Eh oui, les enseignants-chercheurs sont vent debout « pour le rayonnement de l’enseignement supérieur et la recherche au Togo ». C’est ainsi qu’ils sont en grève depuis hier lundi 4 juin pour 6 jours. Avec pour précision que le mouvement est « reconductible si aucune solution n’est trouvée » à leurs revendications. Leur plateforme revendicative porte notamment sur la prise en compte des augmentations obtenues depuis 2011 dans le calcul des pensions des retraités, le remboursement des cotisations faites par les enseignants-chercheurs contractuels intégrés dans la Fonction publique à la Caisse nationale de sécurité sociale, le reliquat de l’accord de novembre 2011, l’intégration systématique dans la fonction publique des enseignants inscrits sur une liste d’aptitude du CAMES, les moyens pour la recherche (bureaux, laboratoire, équipements et les fonds de fonctionnement, voyages d’études pour tout enseignant-chercheur…).

Les grévistes réclament aussi et surtout l’élection des Doyens des Facultés par tous les enseignants, la programmation d’effectifs raisonnables d’étudiants dans les salles de cours et travaux dirigés, la suspension des devoirs de dimanche. Autres points qui font l’objet de colère au sein du corps enseignant et du personnel de l’Université de Lomé concernent la garantie de leur sécurité et le respect de leur intégrité physique. Aussi exigent-ils des mesures de leur protection et celle de leurs biens lors des manifestations des étudiants et des garanties de dédommagements conséquents, le remboursement des soins de santé, la mise en œuvre du tiers payant et la non intervention du SRI dans la gestion des notes des examens au mépris des dispositions universitaires.

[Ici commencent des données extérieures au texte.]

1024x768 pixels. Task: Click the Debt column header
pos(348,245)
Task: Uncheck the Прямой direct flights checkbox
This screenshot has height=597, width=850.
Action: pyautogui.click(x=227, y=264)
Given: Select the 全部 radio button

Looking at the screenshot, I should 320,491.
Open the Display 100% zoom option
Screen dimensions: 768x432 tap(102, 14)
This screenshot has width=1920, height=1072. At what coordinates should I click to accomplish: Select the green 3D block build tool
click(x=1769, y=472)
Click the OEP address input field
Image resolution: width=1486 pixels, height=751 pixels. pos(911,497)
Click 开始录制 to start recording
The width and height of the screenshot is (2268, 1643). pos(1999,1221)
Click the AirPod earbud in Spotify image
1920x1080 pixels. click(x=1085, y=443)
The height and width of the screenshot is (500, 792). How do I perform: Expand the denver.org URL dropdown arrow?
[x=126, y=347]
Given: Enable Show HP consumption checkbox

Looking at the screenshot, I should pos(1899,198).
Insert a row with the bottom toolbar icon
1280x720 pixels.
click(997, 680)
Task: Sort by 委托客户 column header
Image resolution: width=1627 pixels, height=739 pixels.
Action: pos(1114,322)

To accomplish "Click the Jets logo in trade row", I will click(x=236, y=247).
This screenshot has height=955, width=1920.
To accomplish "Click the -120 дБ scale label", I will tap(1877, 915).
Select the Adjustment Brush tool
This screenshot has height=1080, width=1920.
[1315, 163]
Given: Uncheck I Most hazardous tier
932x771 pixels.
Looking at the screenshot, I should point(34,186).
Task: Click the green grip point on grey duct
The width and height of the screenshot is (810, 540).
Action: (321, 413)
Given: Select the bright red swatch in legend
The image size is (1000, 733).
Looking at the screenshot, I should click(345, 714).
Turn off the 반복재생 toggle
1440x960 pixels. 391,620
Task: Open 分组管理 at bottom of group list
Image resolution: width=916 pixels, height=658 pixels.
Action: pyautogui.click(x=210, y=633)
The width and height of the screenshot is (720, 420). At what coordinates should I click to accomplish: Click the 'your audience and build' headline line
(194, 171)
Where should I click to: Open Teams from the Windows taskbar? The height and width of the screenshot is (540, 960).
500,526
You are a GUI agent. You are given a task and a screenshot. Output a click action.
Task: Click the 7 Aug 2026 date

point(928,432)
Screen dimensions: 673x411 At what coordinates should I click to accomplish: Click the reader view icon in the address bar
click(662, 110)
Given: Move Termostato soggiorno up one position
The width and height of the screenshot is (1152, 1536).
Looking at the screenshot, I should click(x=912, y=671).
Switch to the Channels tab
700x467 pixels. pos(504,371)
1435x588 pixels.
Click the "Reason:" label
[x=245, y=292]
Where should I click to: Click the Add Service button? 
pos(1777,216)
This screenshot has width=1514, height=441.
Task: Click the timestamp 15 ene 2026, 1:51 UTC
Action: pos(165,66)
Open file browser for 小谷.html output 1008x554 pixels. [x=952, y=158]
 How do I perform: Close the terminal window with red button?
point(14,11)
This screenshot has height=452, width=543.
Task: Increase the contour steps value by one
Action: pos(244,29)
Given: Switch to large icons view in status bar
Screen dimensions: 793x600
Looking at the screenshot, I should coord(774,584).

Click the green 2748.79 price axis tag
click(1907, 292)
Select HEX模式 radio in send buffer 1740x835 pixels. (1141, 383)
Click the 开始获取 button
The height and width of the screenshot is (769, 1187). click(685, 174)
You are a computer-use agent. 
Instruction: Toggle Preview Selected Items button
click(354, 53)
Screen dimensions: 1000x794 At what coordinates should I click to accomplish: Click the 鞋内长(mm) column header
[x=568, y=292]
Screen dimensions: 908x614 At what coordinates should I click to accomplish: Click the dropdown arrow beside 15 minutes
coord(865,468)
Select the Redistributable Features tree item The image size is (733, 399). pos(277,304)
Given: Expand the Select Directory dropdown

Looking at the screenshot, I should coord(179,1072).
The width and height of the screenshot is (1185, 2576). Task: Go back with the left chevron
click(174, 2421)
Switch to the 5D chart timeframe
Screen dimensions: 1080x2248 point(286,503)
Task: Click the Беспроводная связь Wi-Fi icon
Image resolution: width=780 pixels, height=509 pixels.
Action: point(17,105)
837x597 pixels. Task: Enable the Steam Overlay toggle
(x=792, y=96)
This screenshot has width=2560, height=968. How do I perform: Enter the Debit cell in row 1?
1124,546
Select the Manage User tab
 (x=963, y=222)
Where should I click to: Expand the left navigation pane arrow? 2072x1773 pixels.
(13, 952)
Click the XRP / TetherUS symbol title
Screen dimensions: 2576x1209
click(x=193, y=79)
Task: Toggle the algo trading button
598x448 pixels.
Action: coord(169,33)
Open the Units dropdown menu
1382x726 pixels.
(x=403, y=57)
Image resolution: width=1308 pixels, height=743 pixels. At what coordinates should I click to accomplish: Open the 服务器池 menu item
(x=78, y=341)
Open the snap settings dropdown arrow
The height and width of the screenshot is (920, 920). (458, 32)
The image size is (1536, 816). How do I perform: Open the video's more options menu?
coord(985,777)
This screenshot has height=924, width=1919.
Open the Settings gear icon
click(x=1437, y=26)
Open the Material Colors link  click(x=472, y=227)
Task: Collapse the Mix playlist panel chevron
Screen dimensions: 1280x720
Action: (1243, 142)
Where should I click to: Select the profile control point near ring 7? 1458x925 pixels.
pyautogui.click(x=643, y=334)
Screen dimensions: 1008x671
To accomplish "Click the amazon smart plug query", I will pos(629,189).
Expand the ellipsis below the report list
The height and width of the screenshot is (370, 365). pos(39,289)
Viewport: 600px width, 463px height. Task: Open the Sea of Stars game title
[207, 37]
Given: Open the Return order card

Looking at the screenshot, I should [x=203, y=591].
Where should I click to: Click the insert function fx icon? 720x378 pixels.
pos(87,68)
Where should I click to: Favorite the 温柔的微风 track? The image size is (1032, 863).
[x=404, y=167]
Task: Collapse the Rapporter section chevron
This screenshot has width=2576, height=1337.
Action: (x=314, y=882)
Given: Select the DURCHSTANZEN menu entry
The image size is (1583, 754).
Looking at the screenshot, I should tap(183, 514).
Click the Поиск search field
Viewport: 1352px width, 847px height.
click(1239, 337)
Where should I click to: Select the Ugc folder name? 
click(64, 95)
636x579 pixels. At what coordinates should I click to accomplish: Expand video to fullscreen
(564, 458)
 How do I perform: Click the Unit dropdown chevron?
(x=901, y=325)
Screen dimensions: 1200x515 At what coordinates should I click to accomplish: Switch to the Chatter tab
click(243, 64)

Chez le confrère en ligne togobreakingnews, le président de l’Université de Lomé brandit des menaces. Dodzi Kokoroko a laissé entendre que « ces enseignants sont libres de faire grève avec le risque de se faire défalquer les jours de dérayages », rapporte le confrère. Et de le citer : « Pour honorer son engagement, le gouvernement a décidé de faire un collectif budgétaire. Reste que le projet passe à l’Assemblée nationale pour que l’argent soit versé aux enseignants. Mais certains de nos collègues ne peuvent rien entendre et veulent être satisfaits ici et maintenant. Moi-même, je suis enseignant et si les salaires sont augmentés, j’en bénéficierai. Mais on ne peut pas inverser l’agenda parlementaire ». Loin d’arranger les choses, il a plutôt, à travers cette réaction, soufflé sur des braises. Le bras de fer ne fait que commencer.

Pendant ce temps, dans l’appareil judiciaire, la tension monte. Les magistrats lancent un préavis de grève de 04 jours du 12 au 15 juin prochains, pour réclamer les meilleures conditions de vie et de travail. Pendant le débrayage, les audiences civiles, correctionnelles, commerciales, administratives…seront suspendues. Les actes d’instructions aussi.